[Collected data]
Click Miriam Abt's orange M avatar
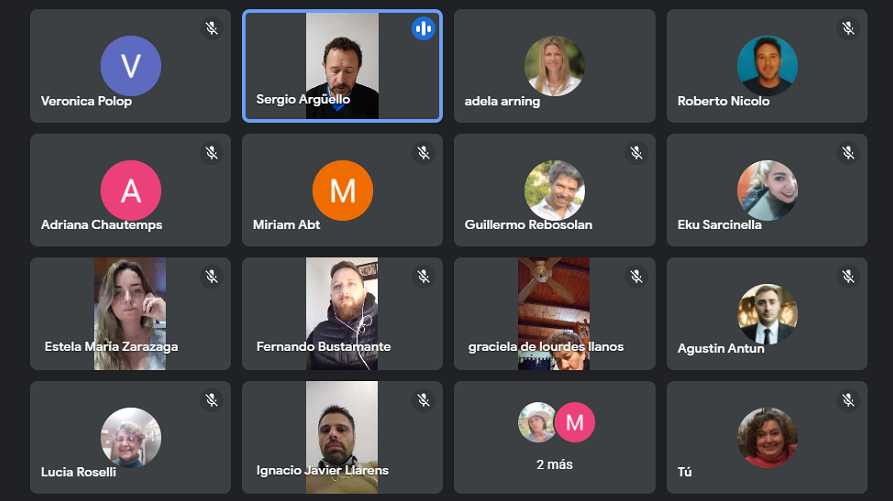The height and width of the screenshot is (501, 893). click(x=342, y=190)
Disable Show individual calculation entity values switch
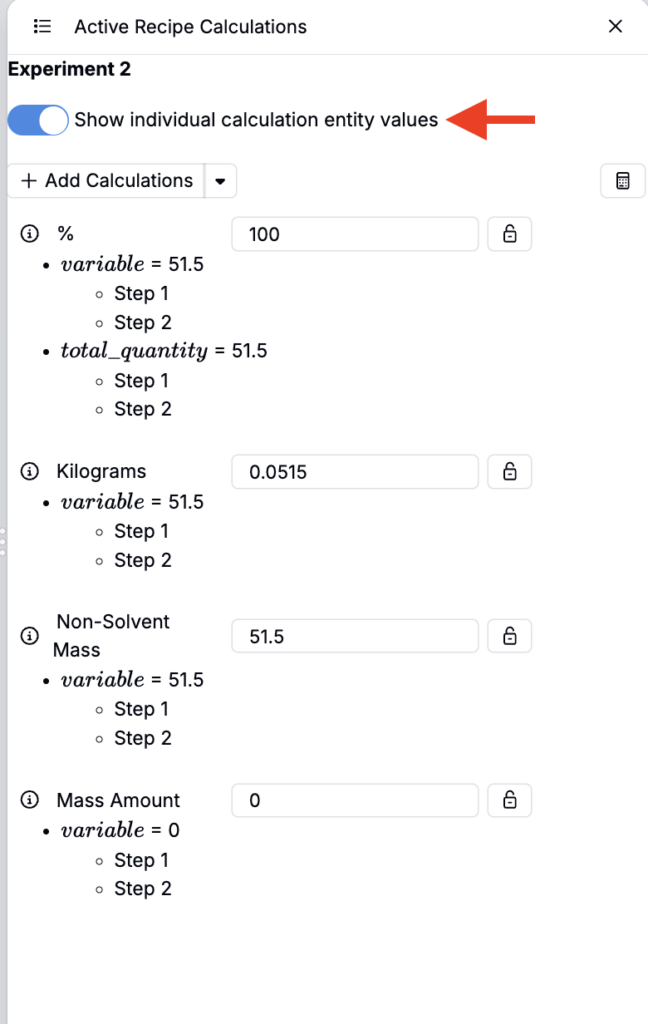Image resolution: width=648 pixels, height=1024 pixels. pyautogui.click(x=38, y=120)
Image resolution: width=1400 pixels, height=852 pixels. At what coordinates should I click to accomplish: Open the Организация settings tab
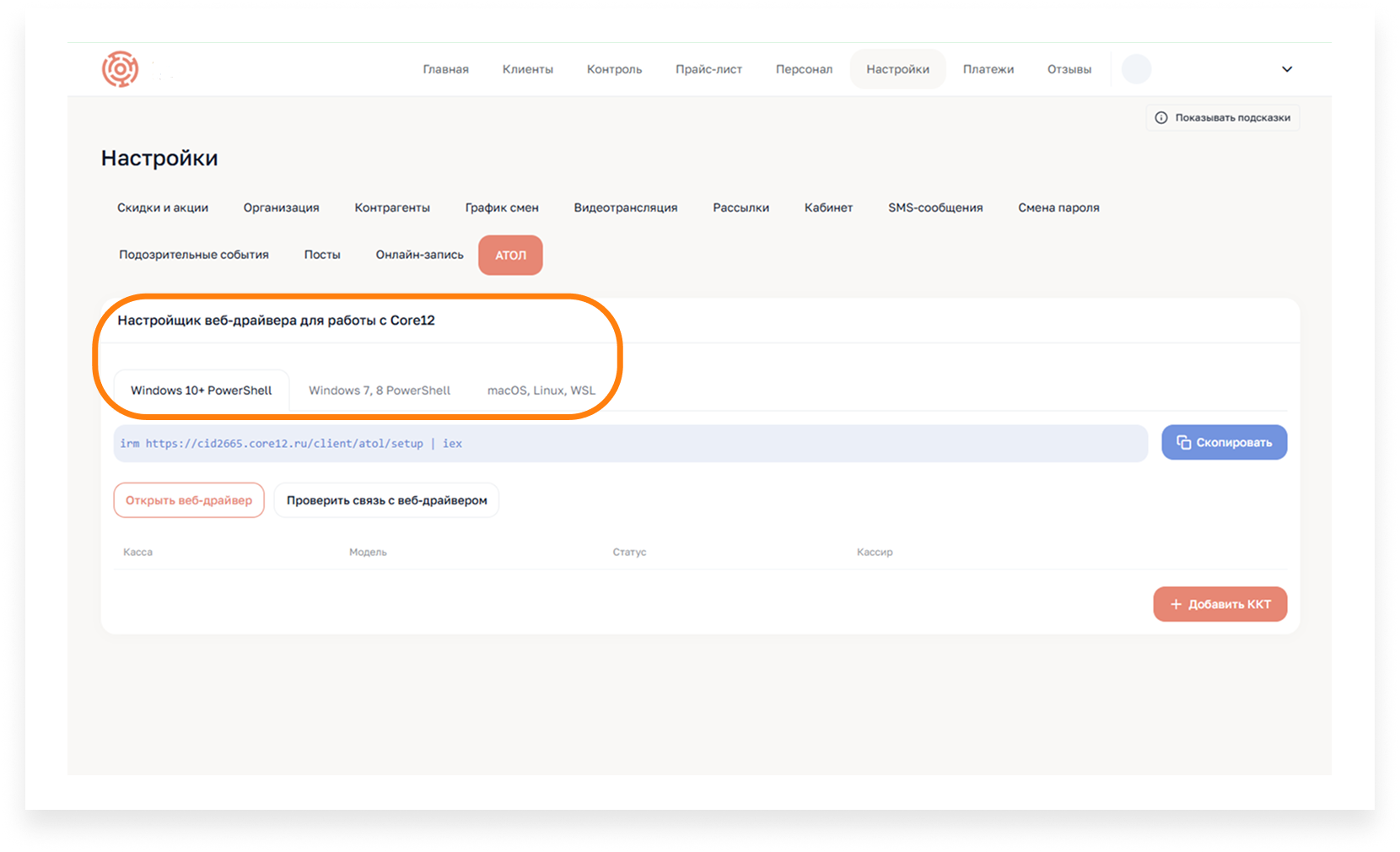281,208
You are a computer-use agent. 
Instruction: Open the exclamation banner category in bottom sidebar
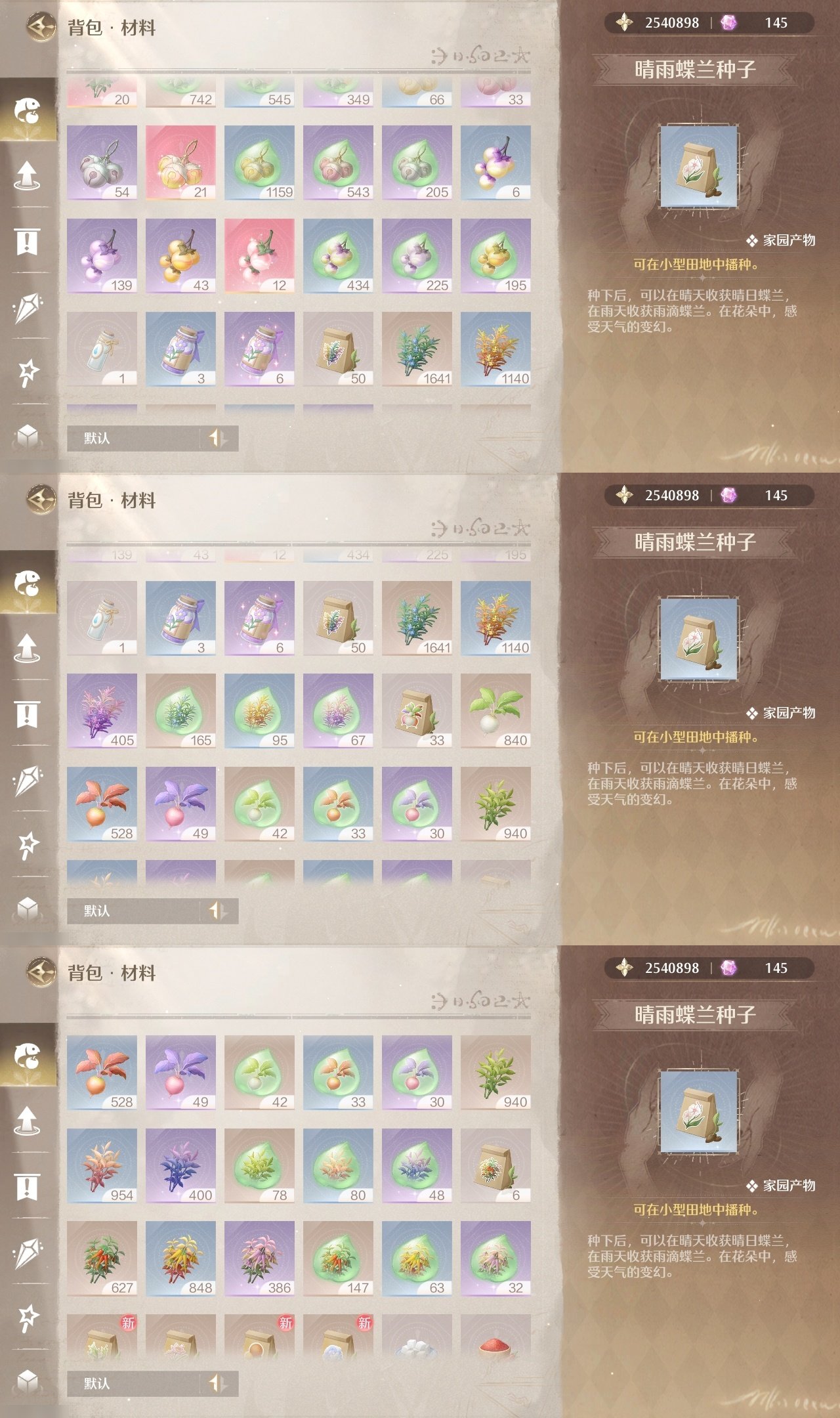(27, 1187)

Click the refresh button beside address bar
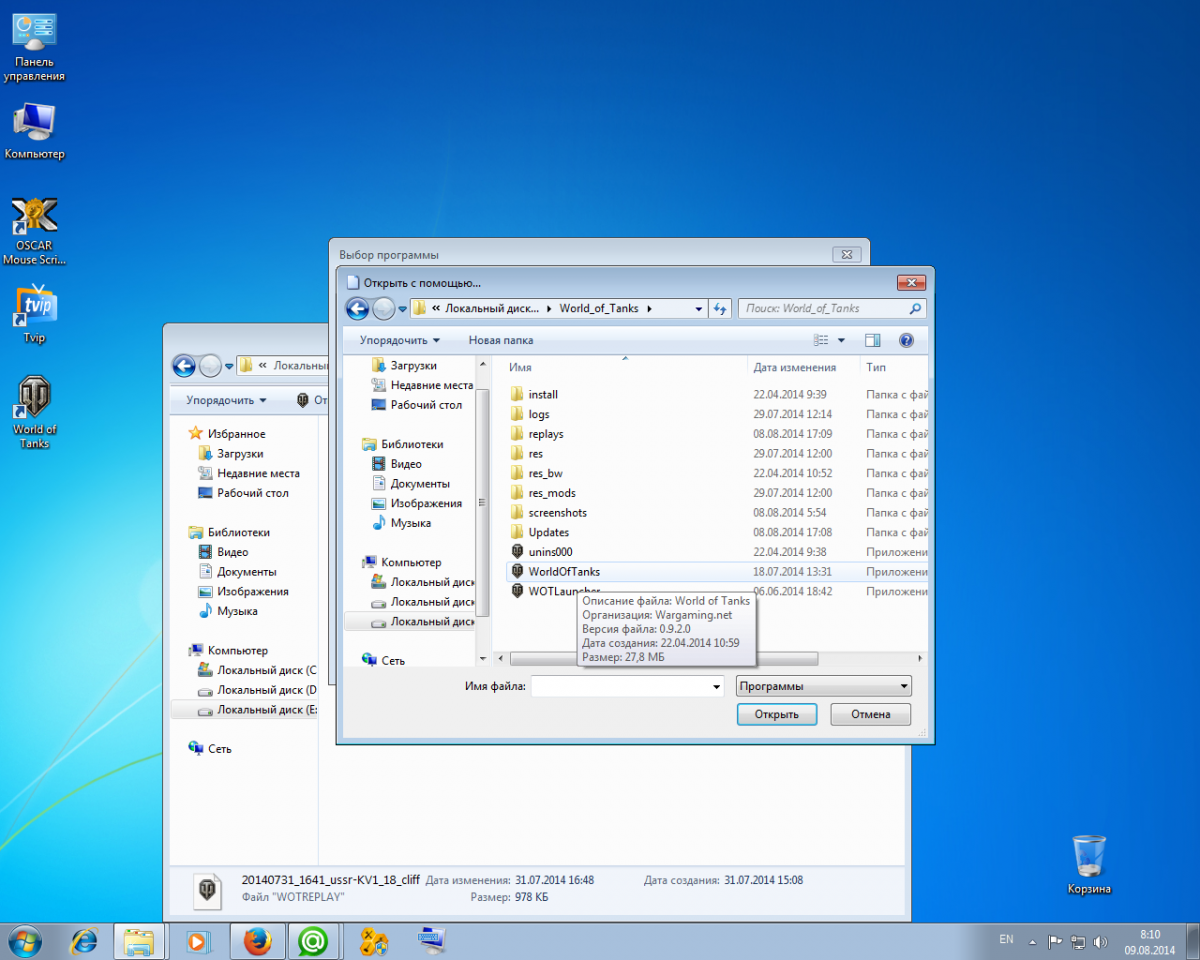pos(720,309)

Task objective: Would you set down the records above once more, exactly, with the pictures removed?

Response below:
Click Miriam Abt's orange M avatar
The height and width of the screenshot is (501, 893). click(x=342, y=190)
Disable Show individual calculation entity values switch
Image resolution: width=648 pixels, height=1024 pixels. pyautogui.click(x=38, y=120)
Image resolution: width=1400 pixels, height=852 pixels. At what coordinates should I click to accomplish: Open the Организация settings tab
281,208
You are a computer-use agent. 
Instruction: Open the exclamation banner category in bottom sidebar
(27, 1187)

Click the refresh button beside address bar
pos(720,309)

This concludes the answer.